28.07.2026
Prüfen und Lernen verbinden – strukturiertes Feedback im interdisziplinären OSCE
Prüfer gibt Feedback beim OSCE (Objective Structured Clinical Examination)
Prüfungen können mehr leisten als die Bewertung von Kompetenzen: Sie können das Lernen unmittelbar unterstützen. Mit diesem Ziel entwickelten Dr. Theresa Maria Meißner (VTG), Dr. Katja Matthes (MK1), PD Dr. Maren Goeckenjan (GYN) und das MITZ im Rahmen des MeDDrive-Lehre-Projekts „OSCE+: FeedForward for Next-Level Education and Clinical Excellence“ ein Konzept für strukturiertes mündliches Feedback im interdisziplinären. Vom 21. bis 23. Juli 2026 wurde dieses erstmals erfolgreich umgesetzt.

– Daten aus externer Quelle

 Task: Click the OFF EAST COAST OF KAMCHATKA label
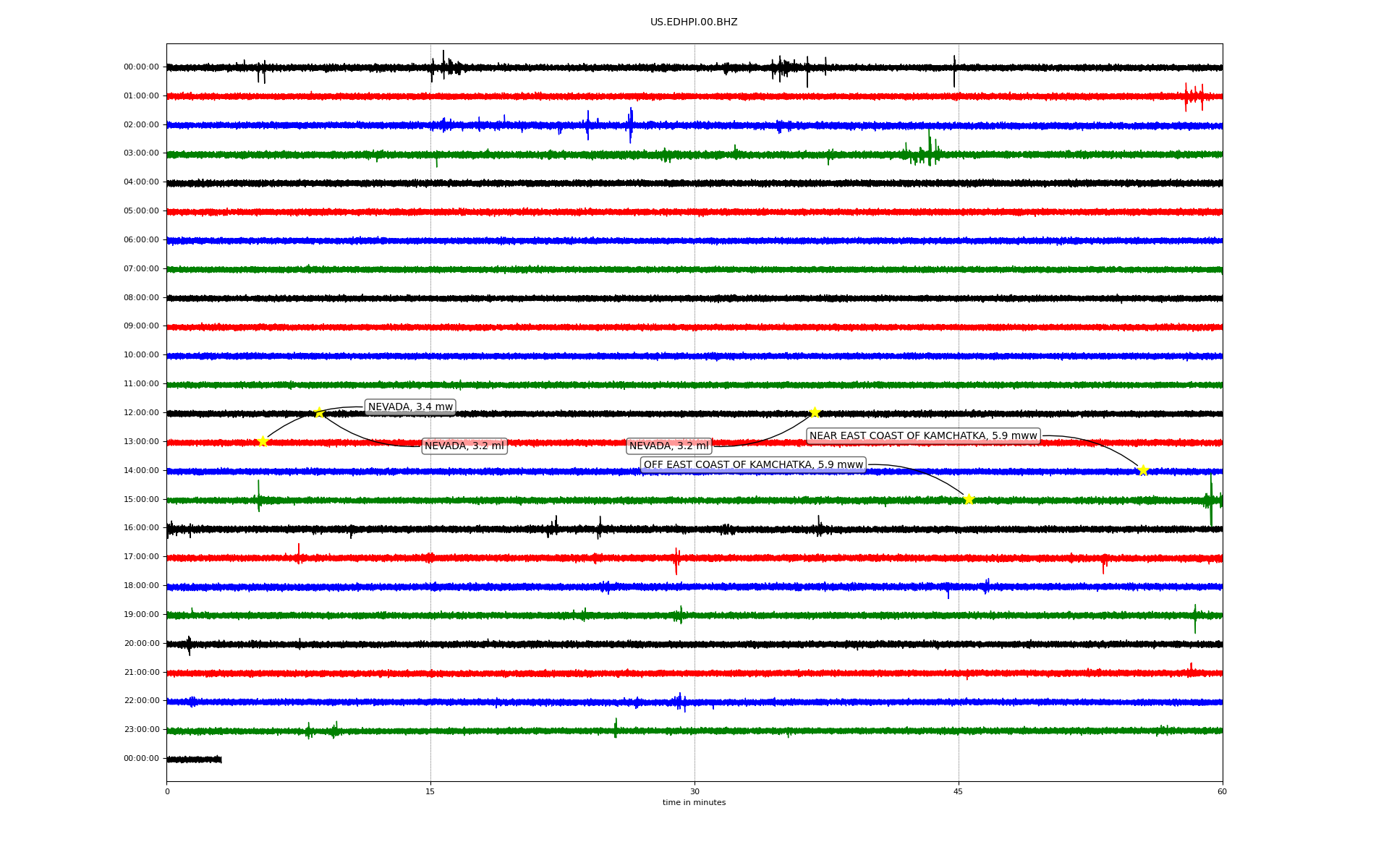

Der interdisziplinäre OSCE dient als Leistungsnachweis der Blockpraktika Innere Medizin, Chirurgie und Gynäkologie sowie der MITZ-Lernziele, den rund 290 Studierende absolvierten. Ziel des Projekts war es, den OSCE nicht nur zur Leistungsbewertung, sondern zugleich als Lerngelegenheit zu nutzen.
Gemeinsam entwickelte das Projektteam hierfür ein strukturiertes Feedbackkonzept, bestehend aus einer vorbereitenden Feedbackschulung für die rund 80 Prüferinnen und Prüfer, Feedbackschwerpunkten für jede Prüfungskompetenz, sowie unterstützenden Materialien für die Umsetzung. Gleichzeitig wurden Ablauf und Struktur des interdisziplinären OSCE so angepasst, dass nach jeder Prüfungsstation ein zweiminütiges, strukturiertes Feedback möglich wurde.

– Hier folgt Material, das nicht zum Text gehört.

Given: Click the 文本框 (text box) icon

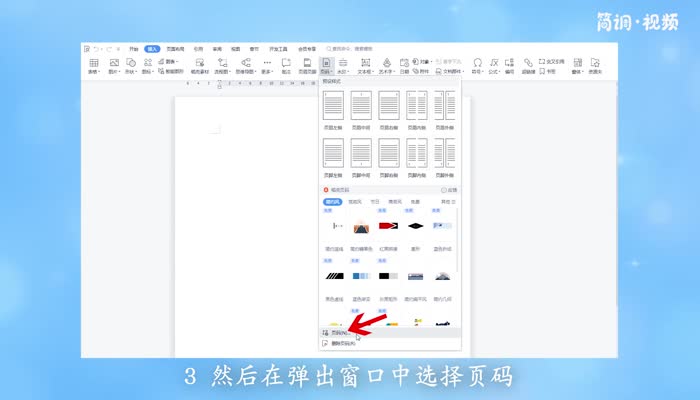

Die Evaluation zeigt eine hohe Akzeptanz des neuen Formats bei Studierenden und Prüfenden. Viele Studierende berichteten, dass sie Hinweise aus einer Station bereits in den folgenden Prüfungsstationen umsetzen konnten – ein unmittelbarer Lerneffekt noch während der Prüfung.
Tablet mit Zeitansage im OSCE
Mit dem Projekt wurden zugleich die Grundlagen geschaffen, Feedback dauerhaft im interdisziplinären OSCE zu verankern. Damit leistet das Projekt einen Beitrag zu einer Feedback- und Prüfungskultur, die Lernen und Leistungsbewertung sinnvoll miteinander verbindet.